New Malden is home to B&Q’s greenest store. John Ryan visits and tests out its eco-boasts
It’s been quite a long time coming, but B&Q’s all-singing, all-dancing, eco-store in New Malden, Kingston, is finally away from the blocks. And the 159,000 sq ft (14,770 sq m) B&Q Extra format (the second of its kind – the first is in Farnborough) has everything you’d expect of a retail outlet that aims to reduce CO2 emissions and generate energy sustainably. From the 35 metre-high tower that supports the UK’s largest wind turbine integrated with a building, to the verdant roof and the ground-source heat pump, this is a store that ticks almost every eco-(window)box.
It also happens to be a spectacular building, allowing for the fact that it is a variant on a shed and is situated to the side of a massive flyover carrying drivers towards central London on the A3. At three storeys, the store is higher than the adjacent flyover. The two lower levels are in fact for car parking (the ground floor also includes a trade supplies shop) with the top floor housing the shop itself.
The entire flyover-facing frontage is glazed, creating a dazzling effect, and is certainly massively different from the 43,000 sq ft (3,995 sq m) B&Q store that it replaces. Encouragingly, although there are the usual graphics around the 117,000 sq ft (10,870 sq m) selling floor promoting the store’s green attributes (the UK’s largest single selling floor, apparently), this is a reduced emissions store where it is business as usual. This is, after all, first and foremost a very large DIY store that happens to be more sustainable than others of its kind. Which means that while there are a few “one planet” graphics dotted around the place, the overall tone is not preachy.
It is also gratifying to see that while there is a limited amount of external wood cladding, not visible from the flyover, the temptation to cover everything in stripped pine has been resisted.

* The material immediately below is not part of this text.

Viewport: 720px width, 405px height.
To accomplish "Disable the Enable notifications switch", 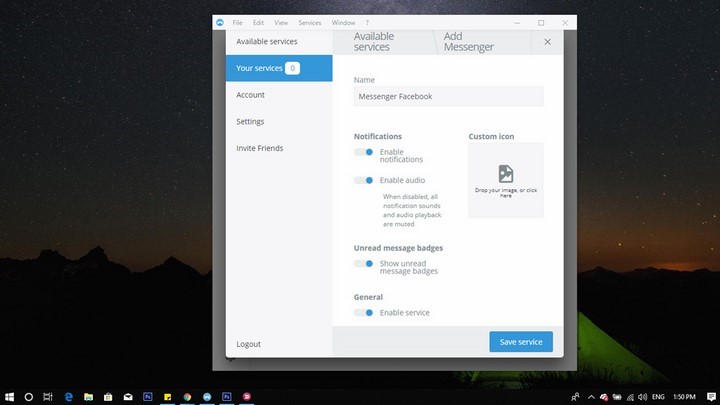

But what about the eco-numbers? If everything goes to plan and the various eco-elements perform as expected, B&Q expects a 50 per cent cut in CO2 emissions when compared with a traditional unit of a similar size. In addition, 17 per cent of the outlet’s energy requirements will be met by the combination of wind turbine and ground-source heat pump. B&Q chief executive Euan Sutherland says that the store will act as a test lab for future green stores. He cautions, however, that as far as a roll-out is concerned, deciding which components of the green jigsaw in this store are to be taken elsewhere will be a matter of “seeing what works”.
There is a sense that B&Q may be something of a latecomer to the green store ball, but this does carry the very obvious advantage that it is able to use the experience that has become clear in the efforts made by the big supermarkets.
And forgetting for a moment the store’s green credentials, there are a number of layout features that distinguish this shop as an evolution from others in the chain. Principal among these are the 17 shop-in-shops that form the store’s interior decor offer.
The majority of these are lined up side-by-side along an aisle running from the shopfront almost to the back and carry mood-lifting tags such as “Oriental Boudoir”, “White Romantic” and “Made by Nature”, as B&Q seeks to raise its interior enhancement profile.
It is also worth noting the bedroom department, which Sutherland says is an opportunity for B&Q. “Bedrooms is actually the least well-developed of our offers, but the biggest opportunity for us with MFI exiting the market,” he says.
“Customers are looking for value everywhere, but we’re seeing growth across the board,” he adds. And the New Malden store will surely be adding to B&Q’s chances of continuing to defy a difficult market.